CARE: Towards Clinical Accountability in Multi-Modal Medical Reasoning with an Evidence-Grounded Agentic Framework

TL;DR

The experiments demonstrate that an agentic framework that emulates clinical workflows, incorporating decoupled specialized models and explicit evidence, yields more accurate and accountable medical AI.

Abstract

Large visual language models (VLMs) have shown strong multi-modal medical reasoning ability, but most operate as end-to-end black boxes, diverging from clinicians' evidence-based, staged workflows and hindering clinical accountability. Complementarily, expert visual grounding models can accurately localize regions of interest (ROIs), providing explicit, reliable evidence that improves both reasoning accuracy and trust.
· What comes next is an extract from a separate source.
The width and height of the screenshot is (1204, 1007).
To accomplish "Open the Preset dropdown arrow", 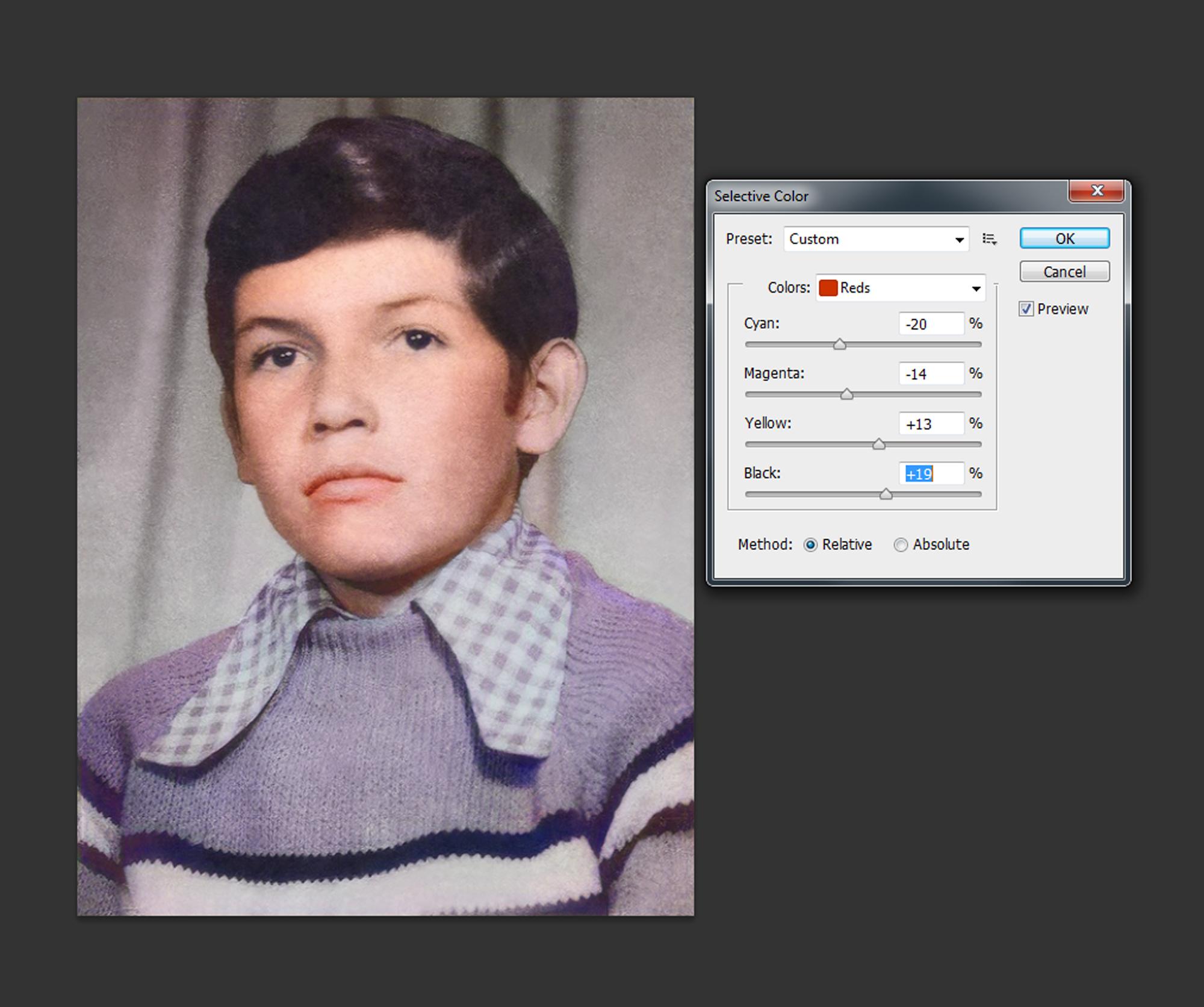I will 959,240.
In this paper, we introduce CARE, advancing Clinical Accountability in multi-modal medical Reasoning with an Evidence-grounded agentic framework. Unlike existing approaches that couple grounding and reasoning within a single generalist model, CARE decomposes the task into coordinated sub-modules to reduce shortcut learning and hallucination: a compact VLM proposes relevant medical entities; an expert entity-referring segmentation model produces pixel-level ROI evidence; and a grounded VLM reasons over the full image augmented by ROI hints. The VLMs are optimized with reinforcement learning with verifiable rewards to align answers with supporting evidence. Furthermore, a VLM coordinator plans tool invocation and reviews evidence-answer consistency, providing agentic control and final verification. Evaluated on standard medical VQA benchmarks, our CARE-Flow (coordinator-free) improves average accuracy by 10.9% over the same size (10B) state-of-the-art (SOTA). With dynamic planning and answer review, our CARE-Coord yields a further gain, outperforming the heavily pre-trained SOTA by 5.2%. Our experiments demonstrate that an agentic framework that emulates clinical workflows, incorporating decoupled specialized models and explicit evidence, yields more accurate and accountable medical AI.

Figures (24)

• Figure 1: VLMs for medical reasoning. (a) Single-shot VLMs often miss local evidence. (b) Grounding VLMs do not explicitly utilize ROI in reasoning. (c) Generalist visual reasoning VLMs fail with incorrect initial focus. (d) Our agentic CARE-Coord performs grounded evidence-based reasoning and expert discussion, improving accountability. (e) Comparison of average medical VQA accuracy vs. model size. Models with unknown size appear in the rightmost panel.
• Figure 2: Method overview. The proposed CARE comprises a VLM coordinator and a set of task-specific expert models. The coordinator plans tool use and conducts answer review, invoking specialist models as needed. The expert set includes: (1) a question-conditioned entity-proposal VLM that identifies relevant anatomical structures/findings; (2) a referring segmentation model that localizes entities with pixel-level ROI evidence; and (3) an evidence-grounded VQA VLM that reasons over the image augmented with selected visual evidence (zoom-in, mask, or global indicator).
• Figure 3: Case Study. We present the complete reasoning trace for a CT disease identification question. Key information from the coordinator is highlighted in blue, model reasoning in green, and each model’s final answer in yellow.
• Figure 4: Prompt for Data Synthesis. We present the prompt used for the GPT-4o model to synthesize training data for the entity proposal model. We ask the model to generate questions based on the given meta-information of the provided image. The question is related to the medical entity/ies in the metadata.
• Figure 5: Example Metadata for Data Synthesis. We present the metadata used for the GPT-4o model to synthesize training data for the entity proposal model. It includes the information about the original image, medical entities labeled from the dataset, and other related information, like the position of each mask.